The Justice Department on Wednesday announced charges against four defendants -- including two Russian security services officers -- in a mega data breach at Yahoo that affected at least a half billion user accounts. In a statement, Attorney General Jeff Sessions called this “one of the largest data breaches in history.”
Two of the defendants named are Russian FSB officers, and the other two are criminal hackers. One defendant has been taken into custody in Canada, and another is on the list of the FBI’s most wanted cyber criminals. The four are accused in a 47-count indictment of computer hacking, economic espionage and other conspiracy charges.
According to Russian media, 33-year-old Dmitry Aleksandrovich Dokuchaev -- one of the FSB officers -- was arrested earlier this year by Russian authorities and jailed for treason, CBS News justice correspondent Jeff Pegues reports. Little is known about the nature of the treason charge.
Justice Department attorneys called this a highly complex, long-term investigation that relied heavily on cooperation between the federal government and the private sector, especially Yahoo and Google.
One defendant, the Justice Department says, searched Yahoo user communications “for credit card and gift card account numbers, redirecting a subset of Yahoo search engine web traffic so he could make commissions,” and he also enabled the theft of the contacts of at least 30 million Yahoo accounts to utilize for a spam campaign.
In all, 500 million Yahoo accounts were compromised, totaling half of Yahoo’s total user base, Pegues reports.
The defendants named by DOJ are Russian nationals and residents Dokuchaev; Igor Anatolyevich Sushchin, 43; Alexsey Alexseyevich Belan, aka “Magg,” 29; and Karim Baratov, aka “Kay,” “Karim Taloverov”. And the other defendant, “Karim Akehmet Tokbergenov,” 22, is a Canadian and Kazakh national and lives in Canada.
A friend of Baratov’s, Saqar Khudairy, confirmed a Facebook profile as belonging to Baratov. The profile is peppered with photos of cars and includes one post in which he says he was suspended from school four years ago for threatening to kill a former friend as a joke
Khudairy said his friend told him he owned a network of servers that hosted websites, mainly in Russia.

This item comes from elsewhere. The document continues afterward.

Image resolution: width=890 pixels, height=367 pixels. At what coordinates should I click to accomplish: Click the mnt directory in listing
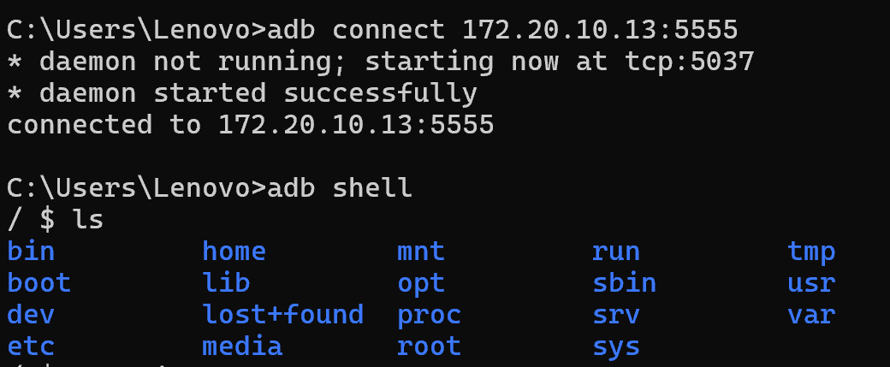pyautogui.click(x=421, y=252)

“He’s a really nice guy. I got a great impression from when I met him. This is a huge shock,” said Khudairy, 20.
The charges arise from a compromise of Yahoo user accounts that began in January 2014, and the accused conspirators used the information they stole up until at least December 2016, the Justice Department said. Belan, who in 2013 was named by the FBI as one of its most wanted cyber criminals, was arrested in Europe 2013, but escaped to Russia. In late 2014, Belan stole a copy of Yahoo’s User Database, according to the indictment. It’s a Yahoo trade secret that contained user names, recovery email accounts, phone numbers and authenticating information for half a billion Yahoo accounts.
The two FSB officers, Dokuchaev and Sushchin, gave Belan sensitive law enforcement and intel that helped him avoid being detected by U.S. law enforcement, a Justice Department statement said.
The hackers were able to go unnoticed because the agents may have been familiar with U.S. cyber strategy, Pegues reports. Prosecutors say both worked at “Center 18,” the FBI’s main Russian contact for cyber investigations.
Though the Justice Department has previously charged Russian hackers with cybercrime -- as well as hackers sponsored by the Chinese and Iranian governments -- this would be the first criminal case brought against Russian government officials.
It comes as federal authorities investigate Russian interference through hacking in the 2016 presidential election. However, acting Assistant Attorney General Mary McCord told reporters that this indictment “doesn’t allege any connection” to the DNC breach from the summer of 2016. McCord also said that the massive hacking may have had some intelligence value, but the actions undertaken by the defendants lined their own pockets for private financial gain.
Yahoo didn’t disclose the 2014 breach until last September when it began notifying at least 500 million users that their email addresses, birth dates, answers to security questions and other personal information may have been stolen. Three months later, Yahoo revealed it had uncovered a separate hack in 2013 affecting about 1 billion accounts, including some that were also hit in 2014.